Privileging of marital spouses over civil partners cannot be justified from the point of view of family or succession law. Registered civil partners enjoy equal treatment with marital spouses under family and succession law, and are joined together personally and financially in the same way in a legally formalised partnership of a permanent nature. The legislative assumption underlying tax exemptions is that real estate transfers between marital spouses, as between close relatives who are also exempted from tax, are often made for the purpose of dealing with family-law claims of marital spouses inter se or in anticipation of an inheritance. The same presumption applies to registered civil partners. Furthermore, registered civil partnerships, like marriages, create mutual duties of support and responsibility for one another. Consequently, unequal treatment may also not be justified by reference to a family principle derived from a special legal bond.

Finally, the less favourable treatment of civil partners as compared with marital spouses cannot be justified on the basis of the state's duty to protect and promote marriage and the family, which is anchored in Article 6 sec. 1 of the Basic Law. If the promotion of marriage is accompanied by unfavourable treatment of other ways of life, even where these are comparable to marriage with regard to the life situation provided for and the objectives pursued by the legislation, the mere reference to the requirement of protecting marriage will not justify such a differentiation.

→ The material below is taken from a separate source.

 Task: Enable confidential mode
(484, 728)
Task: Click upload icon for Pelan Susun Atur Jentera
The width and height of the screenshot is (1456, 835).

2. There is no reason to release the legislature from its duty to retrospectively correct the unconstitutional legal situation. In particular, no order should be made for the continued application of exemption provisions which have been declared unconstitutional because their constitutionality was not sufficiently clarified prior to their enactment. Such an order, which would be contrary to the fundamental retrospective effect of a declaration of voidness and a declaration of incompatibility with the Basic Law, may only be made in exceptional circumstances and if there is sufficient justification for doing so. However, the Federal Constitutional Court's knowledge alone that a statute violates the provisions of the Basic Law does not in and of itself indicate that the constitutionality of the statute was unclarified in this sense before its enactment, and thus release the legislature from its duty to retrospectively correct unconstitutional circumstances.